Most standardized assessments assume a linear increase in knowledge and skills. This is acceptable at lower levels of thinking (with training wheels). But at some point, sooner for some students and tasks and later for other students and tasks, there is a large leap from rote memory to understanding. Students see this as an escape from a boring and seemingly never ending task, of following the teacher, to the freedom of realizing there are limits in which things are related in such a way they make sense and give a feeling of completeness, of mastery, of empowerment.
I know my A, B, Cs.
I know my A, B, Cs.
I can get a 90 degree angle from any 3, 4, 5 unit triangle.
I can increase my energy level by eating a good breakfast and not stuffing before going to bed.
Many highly marketed products are not worth buying.
What I want now and what I need are not the same thing.
The difference between traditional classroom multiple-choice and cafeteria multiple-choice is I must mark each question on the test but I don’t have to eat one of each product on the counter.
Getting from one place to another can be very complicated but at each intersection I have just three options.
Nebraska in 2009 created standardized tests that reflect the judgment of classroom teachers (see prior posts). The tests currently do no reflect the judgment of students. The relationship of what part teacher and student judgment plays in determining raw scores on the Nebraska tests is estimated in the chart. The contribution each makes as the scores increase is not a linear event.
Teachers must do the heavy lifting until students develop that sense of responsibility needed to learn and report at higher levels of thinking. There is a shift from being dependent to being independent. This is a basic tenant of the Common Core State Standards movement.
[The opposing view is that children naturally have the behavior of learning like a scientist: observe, question, answers, verify. This is how they learn to walk and talk and mimic adult behavior. If this natural behavior had not been suppressed in their early school years, there would be no need to bring it back into play later, in my case, working with underprepared college freshmen who often behaved like passive middle school pupils.]

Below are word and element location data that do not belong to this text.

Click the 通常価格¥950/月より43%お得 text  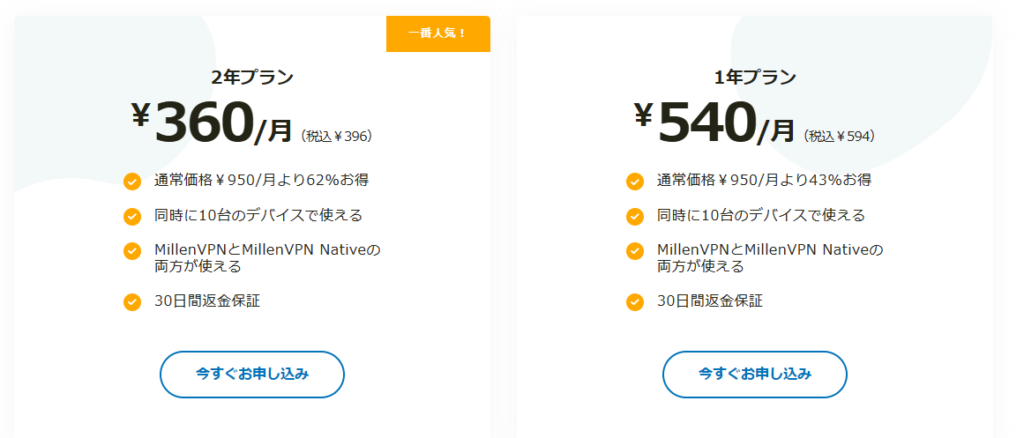pyautogui.click(x=764, y=180)
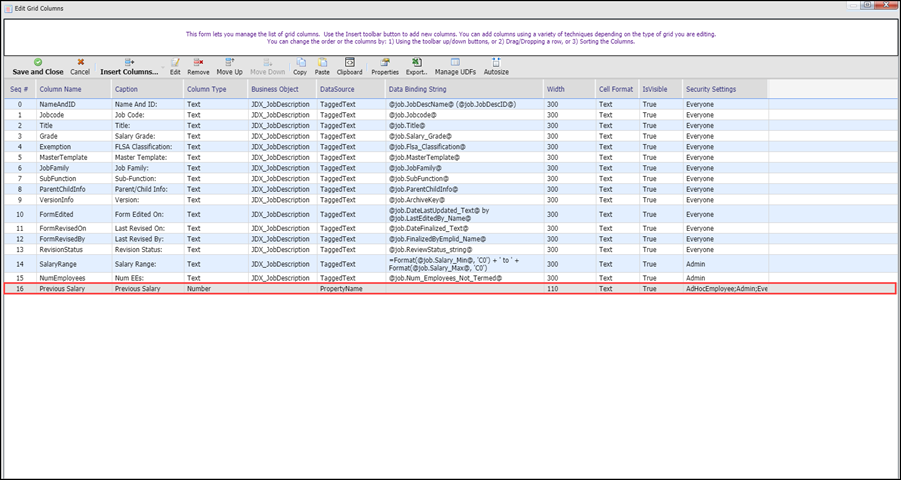Select the Previous Salary row

point(450,289)
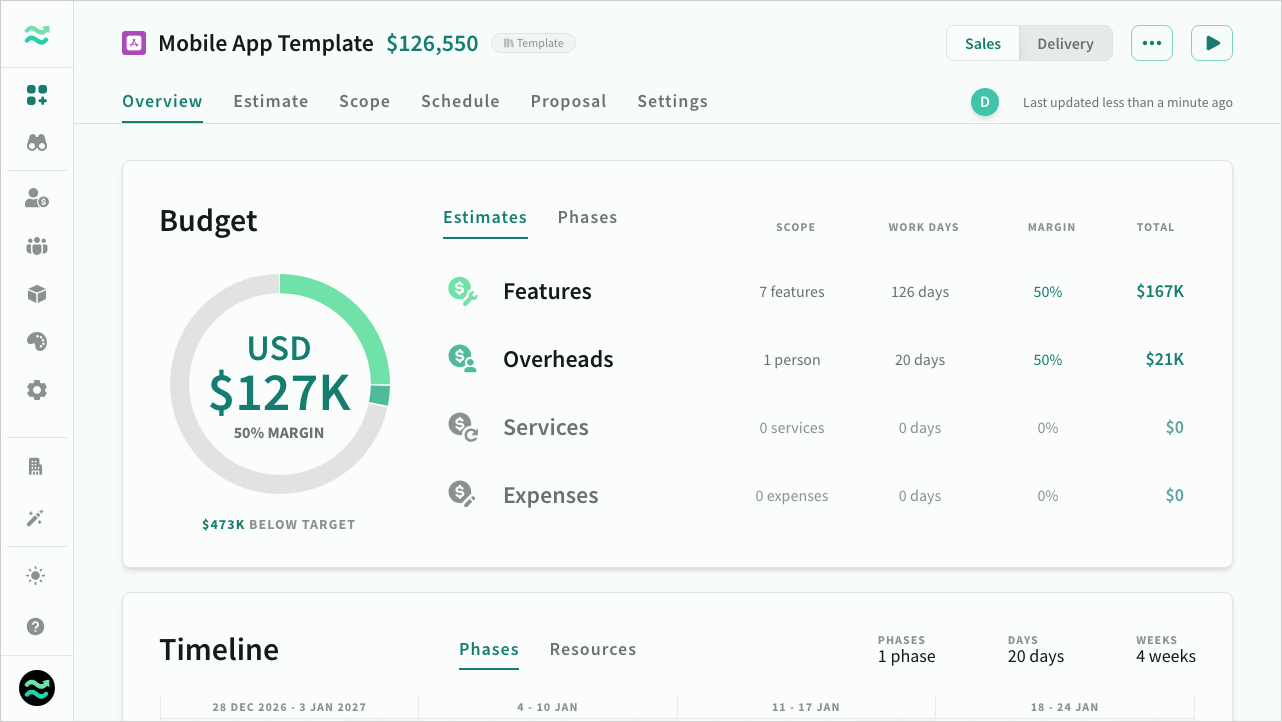The height and width of the screenshot is (722, 1282).
Task: Go to the Estimate tab
Action: pos(271,101)
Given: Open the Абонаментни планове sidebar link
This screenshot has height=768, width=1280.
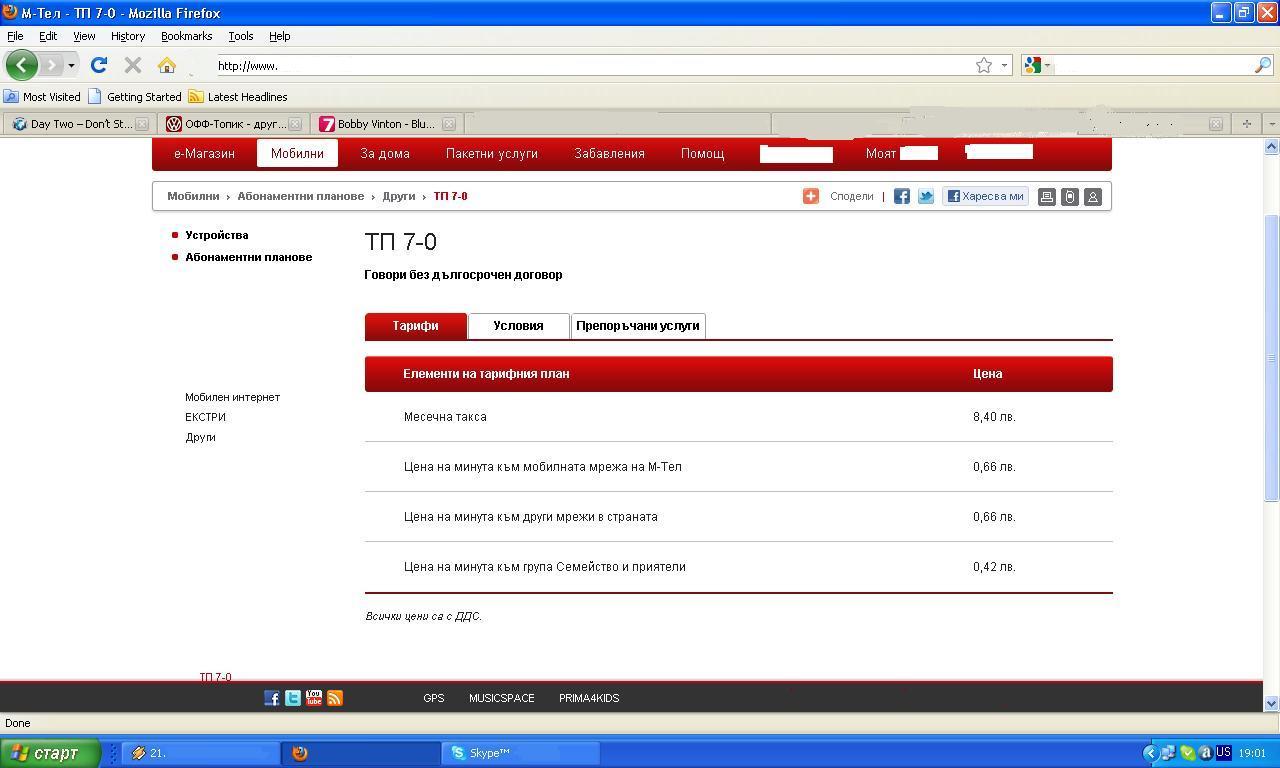Looking at the screenshot, I should point(248,257).
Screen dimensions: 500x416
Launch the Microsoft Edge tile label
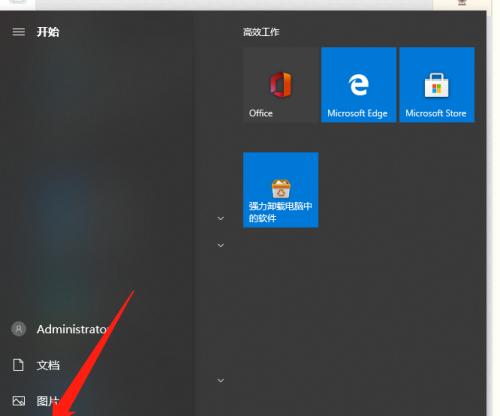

Once students have observed that they can succeed, that they are self-empowered, they still need teacher judgment to guide them. We are then dealing with a student who knows and can trust what is known as the basis for further learning and instruction. The student is now free to be innovative and creative, to, in my case, elect to take part in voluntary projects and oral reports to the class. These students modeled for others in the class how to be successful: make sense of assignments, and their own questions, rather than memorize nonsense.
[The difference between expected and observed results in the sciences and engineering is referred to as error. That same variation in arts and letters is referred to as being innovative and creative. And in medicine and social affairs, life/death and promotion/prison.]
Children want to learn to ride a bicycle, a skateboard, and to swim. Learning is scary but instantly rewarding. The Educational Software Cooperative, non-profit, was formed in 1994 to promote that same environment for students on computers. Now a more advanced environment, for the same software, is available on tablets and the Internet. When they feel prepared they can report using software that measures both knowledge and judgment at all levels of thinking (Winsteps, partial credit Rasch model; and Power Up Plus, Knowledge and Judgment Scoring). A quantity and quality scored test can sort out which students are just repeating instruction and which students are reporting what they trust they know and can do.
In the future, I expect that assessment will be such an integrated function that it will be recorded as students learn at lower levels of thinking or in the classroom at all levels of thinking. Online courses are now doing this. The classroom of the future, IMHO, will still provide safe day care, teacher moderated group learning and assessment, and software learning and assessment for individual students. Equal emphasis will be placed on students learning and on their development as self-correcting, self-motivated high quality achievers. Success on Common Core State Standards tests will require such students.